* _Stored records_
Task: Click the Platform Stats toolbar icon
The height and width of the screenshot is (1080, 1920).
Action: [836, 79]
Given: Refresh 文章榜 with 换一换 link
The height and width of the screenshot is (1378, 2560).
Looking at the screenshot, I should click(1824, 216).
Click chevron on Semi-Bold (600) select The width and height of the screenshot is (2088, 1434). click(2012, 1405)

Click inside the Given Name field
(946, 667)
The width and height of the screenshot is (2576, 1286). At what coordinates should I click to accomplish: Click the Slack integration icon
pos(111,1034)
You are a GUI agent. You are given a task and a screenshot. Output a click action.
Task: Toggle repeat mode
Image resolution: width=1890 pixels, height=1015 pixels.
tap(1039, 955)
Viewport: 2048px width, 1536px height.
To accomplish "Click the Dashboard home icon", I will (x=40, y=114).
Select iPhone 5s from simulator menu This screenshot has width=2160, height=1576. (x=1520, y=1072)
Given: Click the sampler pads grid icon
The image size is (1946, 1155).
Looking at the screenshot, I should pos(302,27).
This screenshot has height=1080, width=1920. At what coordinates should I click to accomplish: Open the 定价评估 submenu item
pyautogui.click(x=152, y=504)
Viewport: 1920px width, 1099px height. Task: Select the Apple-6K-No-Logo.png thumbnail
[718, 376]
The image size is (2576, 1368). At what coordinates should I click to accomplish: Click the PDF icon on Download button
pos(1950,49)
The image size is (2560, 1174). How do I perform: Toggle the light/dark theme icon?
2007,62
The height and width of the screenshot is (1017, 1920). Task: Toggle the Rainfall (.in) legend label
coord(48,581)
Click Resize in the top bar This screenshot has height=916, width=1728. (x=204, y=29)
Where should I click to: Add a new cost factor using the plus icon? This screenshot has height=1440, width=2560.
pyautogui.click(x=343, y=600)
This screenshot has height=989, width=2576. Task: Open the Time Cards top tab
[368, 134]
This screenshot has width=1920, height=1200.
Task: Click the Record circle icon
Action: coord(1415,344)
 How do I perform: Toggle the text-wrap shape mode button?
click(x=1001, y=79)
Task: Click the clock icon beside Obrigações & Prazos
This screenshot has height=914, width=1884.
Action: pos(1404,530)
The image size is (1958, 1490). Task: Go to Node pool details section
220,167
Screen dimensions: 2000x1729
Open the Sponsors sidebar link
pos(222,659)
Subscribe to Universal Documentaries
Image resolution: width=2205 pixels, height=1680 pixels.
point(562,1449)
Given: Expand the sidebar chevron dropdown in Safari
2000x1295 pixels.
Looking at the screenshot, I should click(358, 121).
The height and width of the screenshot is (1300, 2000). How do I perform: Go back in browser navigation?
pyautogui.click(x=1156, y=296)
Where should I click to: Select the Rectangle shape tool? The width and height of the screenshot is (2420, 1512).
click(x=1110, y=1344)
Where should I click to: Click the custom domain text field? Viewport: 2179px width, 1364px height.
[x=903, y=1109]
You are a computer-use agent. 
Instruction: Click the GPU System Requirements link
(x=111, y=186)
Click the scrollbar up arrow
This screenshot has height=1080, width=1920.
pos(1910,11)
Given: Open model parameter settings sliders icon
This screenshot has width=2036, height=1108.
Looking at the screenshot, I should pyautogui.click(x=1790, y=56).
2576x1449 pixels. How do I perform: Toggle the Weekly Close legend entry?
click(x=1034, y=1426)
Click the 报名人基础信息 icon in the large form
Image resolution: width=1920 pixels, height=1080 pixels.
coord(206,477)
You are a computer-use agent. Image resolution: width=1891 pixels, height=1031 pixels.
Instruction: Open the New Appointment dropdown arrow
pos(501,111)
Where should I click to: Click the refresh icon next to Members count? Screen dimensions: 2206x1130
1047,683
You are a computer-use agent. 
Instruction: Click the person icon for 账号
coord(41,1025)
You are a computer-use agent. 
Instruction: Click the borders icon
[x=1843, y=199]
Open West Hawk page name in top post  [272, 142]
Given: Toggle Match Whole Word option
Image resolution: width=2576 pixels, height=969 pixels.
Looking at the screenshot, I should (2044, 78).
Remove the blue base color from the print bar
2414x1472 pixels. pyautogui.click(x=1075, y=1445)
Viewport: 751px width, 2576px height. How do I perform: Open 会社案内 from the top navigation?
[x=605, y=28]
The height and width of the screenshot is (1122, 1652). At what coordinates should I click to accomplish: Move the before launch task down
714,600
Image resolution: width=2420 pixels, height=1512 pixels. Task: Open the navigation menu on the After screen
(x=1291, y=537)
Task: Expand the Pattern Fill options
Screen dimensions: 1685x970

* _WHAT THE TASK ASKS_
Tally the lines of the records holding the word "Expand", then state only the tally.

* _SOLUTION FOR THIS TASK_
2